By Jocelyn Weiss . My first year of Aliyah is coming to a close and all things considered, it’s been a good year. Just a week and half ago I experienced my first tickle with war and I call it a tickle because that’s exactly what it felt like. Before moving to Israel I was asked by many why would I move to a place with such political turmoil and to a place where war could break out at any given moment.
I knew what I was getting into and I wasn’t afraid of what might or could happen. I had visited Israel often and felt safe. Sure there’s a heightened sense of awareness in parts of the country but for the most part, Israel had taken steep measures in order to protect its citizens in the last five to ten years.
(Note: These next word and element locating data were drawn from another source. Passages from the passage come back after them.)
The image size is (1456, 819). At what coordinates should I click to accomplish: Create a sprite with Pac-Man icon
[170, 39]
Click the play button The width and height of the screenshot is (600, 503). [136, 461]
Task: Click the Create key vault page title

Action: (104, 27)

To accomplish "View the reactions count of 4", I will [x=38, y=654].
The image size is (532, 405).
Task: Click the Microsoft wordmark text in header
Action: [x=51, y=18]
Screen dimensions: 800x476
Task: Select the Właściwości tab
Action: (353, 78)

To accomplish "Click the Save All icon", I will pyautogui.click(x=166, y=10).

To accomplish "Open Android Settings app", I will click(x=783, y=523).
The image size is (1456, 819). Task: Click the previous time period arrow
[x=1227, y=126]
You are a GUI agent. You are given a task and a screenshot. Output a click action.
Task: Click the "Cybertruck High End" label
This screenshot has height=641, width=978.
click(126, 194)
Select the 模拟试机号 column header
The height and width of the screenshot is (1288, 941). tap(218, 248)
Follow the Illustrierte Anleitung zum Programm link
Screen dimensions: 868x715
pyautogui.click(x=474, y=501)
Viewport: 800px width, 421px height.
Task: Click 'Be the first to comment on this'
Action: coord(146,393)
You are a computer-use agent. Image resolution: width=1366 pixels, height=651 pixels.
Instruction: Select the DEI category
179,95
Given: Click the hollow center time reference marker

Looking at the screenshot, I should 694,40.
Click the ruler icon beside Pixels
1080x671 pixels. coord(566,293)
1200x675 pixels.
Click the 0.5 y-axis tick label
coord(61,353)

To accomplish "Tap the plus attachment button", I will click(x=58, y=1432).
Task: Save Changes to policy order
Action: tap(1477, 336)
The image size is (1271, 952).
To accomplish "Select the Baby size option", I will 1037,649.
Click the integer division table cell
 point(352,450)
Then the sirens went off… On my way home from work, sitting on a bus and chatting on my cell phone with a friend from Germany who was coincidently trying to convince me that I was crazy to live in Israel and that I should leave for fear of my safety, the sirens went off. I was in mid-sentence saying something to the effect of “Don’t worry, nothing is going to happen, I’m not going to leave…” when I noticed everyone getting off the bus. I asked a young man standing next to me where everyone was going to which he looked at me a bit funny and asked, “Don’t you hear the sirens?” I quickly told my German friend that I spoke too soon! This was actually happening. I was told that if the siren goes off, you have less than a minute to find cover. We all began walking toward a building and midway the sirens stopped. Everyone paused for a moment, turned and then got back on the bus. The atmosphere was electric.
I got off at my regular stop and saw people eating in restaurants, shopping in stores, walking dogs, riding bikes, jogging… everything was normal. Life goes on.
The Israeli/Jewish spirit of perseverance is amazing. For the last two millennia we’ve struggled with oppression and time and time again, we manage to survive. 2000 years ago a small army of Jews, known as the Maccabees, revolted against the Syrian-Greek Empire. Their fight for freedom is a continuation of the fight we have today. The miracle of Hanukkah is still relevant, we find ourselves dealing with the issue of fire; only then it was about keeping the menorah lit, today we strive to keep that fire lit inside of us when so many of our neighbors wish to extinguish it.
Just like the Maccabees, the IDF called up their forces and were ready. This time it didn’t escalate further but it’s reassuring to know that our spirit of perseverance runs thick. Let’s hope the truce with our neighbors lasts longer than we anticipate, for if it does, it will surely be another miracle!